Thursday, the eight-year-old enjoyed his first foray into the Prince George Youth Soccer Association's (PGYSA) Future Stars program.
"I'm here to learn better skills," said Rodrigues. "I learned not to run too fast because you'll lose control of the ball."
If Rodrigues continues to pursue his soccer passions he could one day find himself wearing the colours of the Vancouver Whitecaps.
Stuart Neely, head of player management and advancement with the Whitecaps, was at the PGYSA indoor fields taking in the first day of the under-10 Future Stars program in addition to meeting with the PGYSA executive to discuss forging partnerships for Academy programs with the MSL team through its residency programs.
"Part of the visit here is to talk about a business partnership but also to help the sport grow in the community and help the coaches develop their coaching skills, which will potentially affect the players' quality," said Neely. "From there we're able to build a future site for the Vancouver Whitecaps' impact to be a positive one, which will fall into our plans of expanding the program, not only across B.C. but across the country via Academy centres."

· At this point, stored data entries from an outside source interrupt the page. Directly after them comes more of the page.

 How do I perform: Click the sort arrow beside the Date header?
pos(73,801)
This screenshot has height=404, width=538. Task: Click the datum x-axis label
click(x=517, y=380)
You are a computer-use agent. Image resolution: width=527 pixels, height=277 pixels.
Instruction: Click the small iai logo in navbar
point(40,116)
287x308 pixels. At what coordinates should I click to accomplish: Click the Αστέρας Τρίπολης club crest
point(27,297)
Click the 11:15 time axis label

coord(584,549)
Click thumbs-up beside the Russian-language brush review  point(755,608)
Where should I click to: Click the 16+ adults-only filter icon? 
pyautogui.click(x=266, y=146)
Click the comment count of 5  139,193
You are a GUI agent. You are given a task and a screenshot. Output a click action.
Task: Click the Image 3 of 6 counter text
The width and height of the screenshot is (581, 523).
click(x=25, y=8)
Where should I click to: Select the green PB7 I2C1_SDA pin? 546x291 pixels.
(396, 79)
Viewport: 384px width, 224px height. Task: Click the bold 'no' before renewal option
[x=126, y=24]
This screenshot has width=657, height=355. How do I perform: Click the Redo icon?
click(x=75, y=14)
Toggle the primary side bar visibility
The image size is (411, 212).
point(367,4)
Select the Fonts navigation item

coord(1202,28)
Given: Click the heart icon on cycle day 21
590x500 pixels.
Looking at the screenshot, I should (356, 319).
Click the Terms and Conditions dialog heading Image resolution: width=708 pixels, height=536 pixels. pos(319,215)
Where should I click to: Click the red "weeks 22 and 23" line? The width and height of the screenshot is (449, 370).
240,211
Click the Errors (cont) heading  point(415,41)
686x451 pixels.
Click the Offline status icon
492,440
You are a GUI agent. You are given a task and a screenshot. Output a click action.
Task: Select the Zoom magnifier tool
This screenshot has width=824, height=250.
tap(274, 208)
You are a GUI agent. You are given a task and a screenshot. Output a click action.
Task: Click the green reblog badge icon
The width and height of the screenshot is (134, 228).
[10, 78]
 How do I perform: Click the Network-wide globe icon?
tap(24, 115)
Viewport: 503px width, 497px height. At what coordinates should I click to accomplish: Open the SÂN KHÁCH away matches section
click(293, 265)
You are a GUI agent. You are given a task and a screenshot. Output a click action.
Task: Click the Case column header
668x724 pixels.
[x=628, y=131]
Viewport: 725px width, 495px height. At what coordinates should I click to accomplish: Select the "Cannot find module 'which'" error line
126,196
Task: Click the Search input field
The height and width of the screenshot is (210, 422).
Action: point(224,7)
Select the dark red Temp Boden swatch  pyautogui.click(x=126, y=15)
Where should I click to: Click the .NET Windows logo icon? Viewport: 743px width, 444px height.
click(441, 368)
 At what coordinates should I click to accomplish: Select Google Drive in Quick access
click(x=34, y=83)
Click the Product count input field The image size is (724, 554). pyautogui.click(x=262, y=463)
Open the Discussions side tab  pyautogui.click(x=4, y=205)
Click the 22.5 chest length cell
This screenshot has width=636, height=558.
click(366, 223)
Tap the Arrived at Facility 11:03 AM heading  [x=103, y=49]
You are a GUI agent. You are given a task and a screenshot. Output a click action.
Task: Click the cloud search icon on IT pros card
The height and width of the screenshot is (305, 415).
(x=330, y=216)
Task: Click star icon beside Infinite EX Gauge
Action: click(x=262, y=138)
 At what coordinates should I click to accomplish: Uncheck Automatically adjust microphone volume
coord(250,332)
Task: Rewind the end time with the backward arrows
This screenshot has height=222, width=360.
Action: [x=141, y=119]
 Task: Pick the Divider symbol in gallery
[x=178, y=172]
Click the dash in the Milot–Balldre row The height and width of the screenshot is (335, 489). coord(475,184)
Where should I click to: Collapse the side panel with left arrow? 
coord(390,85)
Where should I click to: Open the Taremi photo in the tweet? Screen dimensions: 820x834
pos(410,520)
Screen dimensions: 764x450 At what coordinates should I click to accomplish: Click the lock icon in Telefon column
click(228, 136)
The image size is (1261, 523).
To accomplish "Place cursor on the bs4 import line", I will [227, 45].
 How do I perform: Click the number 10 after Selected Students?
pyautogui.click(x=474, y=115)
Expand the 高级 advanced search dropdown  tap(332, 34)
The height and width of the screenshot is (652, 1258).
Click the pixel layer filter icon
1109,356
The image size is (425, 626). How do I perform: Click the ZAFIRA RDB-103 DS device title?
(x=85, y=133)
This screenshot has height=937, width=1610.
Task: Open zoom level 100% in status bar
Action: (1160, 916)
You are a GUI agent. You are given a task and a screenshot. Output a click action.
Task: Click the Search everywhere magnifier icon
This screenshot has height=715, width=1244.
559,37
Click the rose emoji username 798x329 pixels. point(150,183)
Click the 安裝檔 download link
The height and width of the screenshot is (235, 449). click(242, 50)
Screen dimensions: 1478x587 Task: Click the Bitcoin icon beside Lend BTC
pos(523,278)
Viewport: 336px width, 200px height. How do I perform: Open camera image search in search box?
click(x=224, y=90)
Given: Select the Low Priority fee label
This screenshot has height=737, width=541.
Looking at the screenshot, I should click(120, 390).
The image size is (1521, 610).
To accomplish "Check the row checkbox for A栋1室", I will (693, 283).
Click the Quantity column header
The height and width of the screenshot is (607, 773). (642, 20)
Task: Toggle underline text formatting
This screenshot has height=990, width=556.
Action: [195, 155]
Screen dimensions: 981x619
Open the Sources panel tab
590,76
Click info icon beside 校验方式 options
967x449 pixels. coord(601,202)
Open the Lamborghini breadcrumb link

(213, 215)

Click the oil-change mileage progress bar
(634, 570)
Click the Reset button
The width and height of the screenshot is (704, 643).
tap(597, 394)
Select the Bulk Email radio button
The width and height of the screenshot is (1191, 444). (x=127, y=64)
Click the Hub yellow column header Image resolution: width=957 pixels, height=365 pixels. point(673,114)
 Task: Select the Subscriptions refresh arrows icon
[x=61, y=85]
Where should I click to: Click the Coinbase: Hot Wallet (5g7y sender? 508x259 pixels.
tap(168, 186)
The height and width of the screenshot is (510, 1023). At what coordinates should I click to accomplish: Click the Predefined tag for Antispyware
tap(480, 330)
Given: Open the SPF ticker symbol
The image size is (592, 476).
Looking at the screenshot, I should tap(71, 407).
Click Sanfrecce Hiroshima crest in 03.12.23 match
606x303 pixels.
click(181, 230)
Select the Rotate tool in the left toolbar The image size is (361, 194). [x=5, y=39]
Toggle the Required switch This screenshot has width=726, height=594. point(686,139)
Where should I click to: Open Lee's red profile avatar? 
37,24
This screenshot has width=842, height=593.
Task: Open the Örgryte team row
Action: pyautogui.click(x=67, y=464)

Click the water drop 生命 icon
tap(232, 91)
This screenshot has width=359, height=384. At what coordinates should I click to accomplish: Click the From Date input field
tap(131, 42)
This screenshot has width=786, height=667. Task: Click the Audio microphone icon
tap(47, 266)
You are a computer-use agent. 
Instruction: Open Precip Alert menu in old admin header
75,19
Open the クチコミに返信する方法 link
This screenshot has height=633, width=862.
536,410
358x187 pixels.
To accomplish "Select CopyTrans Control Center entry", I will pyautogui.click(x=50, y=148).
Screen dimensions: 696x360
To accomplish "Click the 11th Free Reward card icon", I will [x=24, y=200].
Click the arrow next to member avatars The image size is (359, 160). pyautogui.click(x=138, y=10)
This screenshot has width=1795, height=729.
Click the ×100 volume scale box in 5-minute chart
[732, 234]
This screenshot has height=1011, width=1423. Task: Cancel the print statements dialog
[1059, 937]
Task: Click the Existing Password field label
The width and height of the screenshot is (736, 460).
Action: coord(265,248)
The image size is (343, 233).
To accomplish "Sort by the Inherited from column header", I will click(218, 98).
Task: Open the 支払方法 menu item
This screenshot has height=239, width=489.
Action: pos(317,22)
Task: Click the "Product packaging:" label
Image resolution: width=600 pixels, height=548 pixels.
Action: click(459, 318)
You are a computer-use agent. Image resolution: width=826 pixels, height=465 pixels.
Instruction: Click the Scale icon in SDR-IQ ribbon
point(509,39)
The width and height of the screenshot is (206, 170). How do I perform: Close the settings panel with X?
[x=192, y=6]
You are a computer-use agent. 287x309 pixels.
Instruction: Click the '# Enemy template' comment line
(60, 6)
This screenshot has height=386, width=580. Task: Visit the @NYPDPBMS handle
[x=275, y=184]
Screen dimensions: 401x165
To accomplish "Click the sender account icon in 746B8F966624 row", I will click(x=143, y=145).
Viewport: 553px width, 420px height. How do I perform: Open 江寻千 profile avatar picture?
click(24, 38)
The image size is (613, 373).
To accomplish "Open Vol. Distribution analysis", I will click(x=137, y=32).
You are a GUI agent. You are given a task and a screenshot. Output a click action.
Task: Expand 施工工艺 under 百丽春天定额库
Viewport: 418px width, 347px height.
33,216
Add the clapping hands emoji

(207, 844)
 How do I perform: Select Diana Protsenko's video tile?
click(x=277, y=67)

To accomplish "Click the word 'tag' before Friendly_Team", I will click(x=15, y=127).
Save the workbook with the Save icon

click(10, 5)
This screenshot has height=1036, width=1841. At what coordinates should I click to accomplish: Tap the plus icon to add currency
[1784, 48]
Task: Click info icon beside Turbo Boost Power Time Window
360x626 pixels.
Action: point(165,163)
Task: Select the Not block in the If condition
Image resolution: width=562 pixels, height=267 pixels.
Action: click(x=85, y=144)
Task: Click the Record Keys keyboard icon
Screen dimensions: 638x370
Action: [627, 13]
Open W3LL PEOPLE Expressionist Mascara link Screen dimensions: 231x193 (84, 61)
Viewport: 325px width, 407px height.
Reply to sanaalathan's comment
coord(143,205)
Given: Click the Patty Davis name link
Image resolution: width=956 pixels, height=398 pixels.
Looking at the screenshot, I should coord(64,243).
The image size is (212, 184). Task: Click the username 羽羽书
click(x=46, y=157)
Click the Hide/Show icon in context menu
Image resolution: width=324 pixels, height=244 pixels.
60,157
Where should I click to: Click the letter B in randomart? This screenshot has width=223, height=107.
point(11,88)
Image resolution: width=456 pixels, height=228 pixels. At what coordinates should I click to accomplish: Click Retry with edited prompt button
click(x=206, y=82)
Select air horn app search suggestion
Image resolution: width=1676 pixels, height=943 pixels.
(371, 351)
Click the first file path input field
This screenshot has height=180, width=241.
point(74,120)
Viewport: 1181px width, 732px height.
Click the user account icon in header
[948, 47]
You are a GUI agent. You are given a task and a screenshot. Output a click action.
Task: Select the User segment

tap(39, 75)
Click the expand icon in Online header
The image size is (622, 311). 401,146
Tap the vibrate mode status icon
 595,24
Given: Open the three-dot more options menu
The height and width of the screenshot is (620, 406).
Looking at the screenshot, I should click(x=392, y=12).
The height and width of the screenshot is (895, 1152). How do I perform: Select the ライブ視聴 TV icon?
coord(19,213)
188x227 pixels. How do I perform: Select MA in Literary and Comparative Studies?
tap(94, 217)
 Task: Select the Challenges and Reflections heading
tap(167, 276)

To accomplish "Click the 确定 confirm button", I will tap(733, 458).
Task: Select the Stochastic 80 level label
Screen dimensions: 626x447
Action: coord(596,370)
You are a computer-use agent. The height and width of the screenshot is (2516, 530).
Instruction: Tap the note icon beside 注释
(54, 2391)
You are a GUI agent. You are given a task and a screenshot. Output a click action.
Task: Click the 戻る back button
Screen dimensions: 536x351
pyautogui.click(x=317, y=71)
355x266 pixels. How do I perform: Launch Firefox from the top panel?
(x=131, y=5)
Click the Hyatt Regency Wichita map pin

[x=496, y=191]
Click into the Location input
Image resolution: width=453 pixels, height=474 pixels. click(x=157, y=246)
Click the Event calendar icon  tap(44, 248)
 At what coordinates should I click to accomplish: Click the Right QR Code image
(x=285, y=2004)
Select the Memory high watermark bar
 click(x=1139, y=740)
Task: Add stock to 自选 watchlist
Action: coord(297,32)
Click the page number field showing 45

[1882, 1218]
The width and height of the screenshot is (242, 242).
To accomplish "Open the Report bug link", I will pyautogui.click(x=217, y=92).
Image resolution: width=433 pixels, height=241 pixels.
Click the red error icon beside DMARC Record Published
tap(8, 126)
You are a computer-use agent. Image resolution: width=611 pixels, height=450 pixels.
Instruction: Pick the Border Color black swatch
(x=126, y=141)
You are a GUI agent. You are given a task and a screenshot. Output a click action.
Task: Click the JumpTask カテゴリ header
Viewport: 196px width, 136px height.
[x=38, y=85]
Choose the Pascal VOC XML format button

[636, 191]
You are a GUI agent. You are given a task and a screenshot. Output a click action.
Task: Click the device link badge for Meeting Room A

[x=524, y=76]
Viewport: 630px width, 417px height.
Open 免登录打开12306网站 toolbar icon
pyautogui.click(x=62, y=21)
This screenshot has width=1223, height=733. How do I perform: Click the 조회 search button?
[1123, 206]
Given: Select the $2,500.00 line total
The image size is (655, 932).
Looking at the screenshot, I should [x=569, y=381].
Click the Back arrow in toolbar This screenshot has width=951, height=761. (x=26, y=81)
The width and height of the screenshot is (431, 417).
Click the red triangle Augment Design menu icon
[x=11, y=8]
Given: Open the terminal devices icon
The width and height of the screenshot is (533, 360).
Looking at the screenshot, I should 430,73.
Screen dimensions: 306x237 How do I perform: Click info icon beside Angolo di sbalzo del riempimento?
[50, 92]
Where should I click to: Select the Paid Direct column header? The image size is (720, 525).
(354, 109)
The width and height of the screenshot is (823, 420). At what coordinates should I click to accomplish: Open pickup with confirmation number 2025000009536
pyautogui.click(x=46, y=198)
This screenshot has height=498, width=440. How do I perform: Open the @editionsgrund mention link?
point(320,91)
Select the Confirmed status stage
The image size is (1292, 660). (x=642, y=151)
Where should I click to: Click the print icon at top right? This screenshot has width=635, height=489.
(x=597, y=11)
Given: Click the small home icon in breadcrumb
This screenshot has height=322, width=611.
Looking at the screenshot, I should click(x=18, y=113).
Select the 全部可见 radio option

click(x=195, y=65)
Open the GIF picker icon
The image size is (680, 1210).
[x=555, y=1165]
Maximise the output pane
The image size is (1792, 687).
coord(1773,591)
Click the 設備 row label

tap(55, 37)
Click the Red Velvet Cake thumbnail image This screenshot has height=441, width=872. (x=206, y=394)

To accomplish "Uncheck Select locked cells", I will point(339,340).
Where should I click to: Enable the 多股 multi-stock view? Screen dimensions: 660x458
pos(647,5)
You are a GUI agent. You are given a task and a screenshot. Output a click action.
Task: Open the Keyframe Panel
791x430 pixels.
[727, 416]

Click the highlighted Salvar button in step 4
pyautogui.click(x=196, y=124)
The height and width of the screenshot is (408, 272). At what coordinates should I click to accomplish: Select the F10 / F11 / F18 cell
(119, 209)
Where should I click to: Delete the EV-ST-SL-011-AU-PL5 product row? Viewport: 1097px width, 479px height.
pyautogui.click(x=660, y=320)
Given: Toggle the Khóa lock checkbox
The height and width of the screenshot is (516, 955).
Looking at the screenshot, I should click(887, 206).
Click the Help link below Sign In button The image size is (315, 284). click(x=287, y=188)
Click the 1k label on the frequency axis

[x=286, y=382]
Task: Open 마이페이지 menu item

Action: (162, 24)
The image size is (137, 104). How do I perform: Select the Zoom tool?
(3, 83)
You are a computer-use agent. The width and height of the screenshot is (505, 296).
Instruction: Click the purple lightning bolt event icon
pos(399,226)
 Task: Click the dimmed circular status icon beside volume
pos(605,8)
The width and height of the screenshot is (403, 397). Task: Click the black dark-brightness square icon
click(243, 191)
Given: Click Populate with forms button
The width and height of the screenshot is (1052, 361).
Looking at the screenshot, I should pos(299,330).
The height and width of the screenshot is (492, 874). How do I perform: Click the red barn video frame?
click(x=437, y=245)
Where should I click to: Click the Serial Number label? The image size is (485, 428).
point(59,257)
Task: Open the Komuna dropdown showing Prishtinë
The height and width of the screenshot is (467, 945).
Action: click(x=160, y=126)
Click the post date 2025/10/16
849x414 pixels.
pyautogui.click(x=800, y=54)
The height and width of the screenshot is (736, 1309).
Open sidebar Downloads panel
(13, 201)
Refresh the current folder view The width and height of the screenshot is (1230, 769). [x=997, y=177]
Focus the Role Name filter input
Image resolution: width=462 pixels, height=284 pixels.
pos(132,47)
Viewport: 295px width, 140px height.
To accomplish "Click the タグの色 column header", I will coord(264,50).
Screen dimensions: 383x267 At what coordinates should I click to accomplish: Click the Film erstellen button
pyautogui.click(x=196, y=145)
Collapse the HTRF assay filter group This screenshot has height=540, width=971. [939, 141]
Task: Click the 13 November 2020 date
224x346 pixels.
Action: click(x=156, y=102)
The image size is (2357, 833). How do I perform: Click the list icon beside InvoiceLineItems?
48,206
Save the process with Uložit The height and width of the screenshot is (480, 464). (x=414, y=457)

Neely joined the Whitecaps less than three months ago after spending four years developing the academy program for Toronto FC.
In addition to reaching out to Prince George and other B.C. communities looking for potential future players, Neely said, the Whitecaps are looking to grow their brand beyond Vancouver.
After a dismal first season in MLS, the Whitecaps are off to a decent start this season with a 2-1-2 record - their only loss coming in the most recent outing.
"This is a valuable area to get our name known in our own province," said Neely. "In every province there's always a perceived centre of where everything happens, but we want to bring the Vancouver Whitecaps out into the communities rather than make it revolve around Vancouver. We want to make it revolve around B.C."
Len McNamara, executive director of the PGYSA, said the initial meeting with Neely about a future partnership with the Whitecaps was "positive" but it's still early and there are many things to look at for both sides before a final decision is made.
"It's the first stage of us investigating how an affiliation can work to our benefit," said McNamara. "Now [Neely] will go back to the Whitecaps' organization and give his report and we'll talk with other members of the team about fleshing out some of the things he brought forth."
An affiliation would be brand new for the Whitecaps as well as for the PGYSA.
McNamara said one attractive thing about a partnership is the Whitecaps' association with school programs and its residency program, which realizes not every player will turn professional and helps many focus on future educational pursuits within North America.
"We want to be productive in promoting soccer in the community from the recreational player to the professional, especially among school age kids. There's some good, clear things to do moving on to see how this might benefit us."
The Whitecaps program has about a dozen teams within it including the women's professional team and under-18, under-16 and under-14 teams, while the men's side includes a reserve squad of the first team, a player development league squad, three residency teams and a prospects group of three teams.
The Scotsman - Neely was born in Scotland and worked with various organizations overseas before moving to Canada - said it's good to see the PGYSA getting an under-10 program started.
"The rest of the world start these programs at under-eight and it's not just a house-league program," he said. "It's obviously fun-filled and provides enjoyment for the players, but there are professional clubs starting these programs.
"In North America, we're comfortable right now starting our prospects program at 12 years of age but below that - at 10 years - we're already looking to identify players for two years down the road."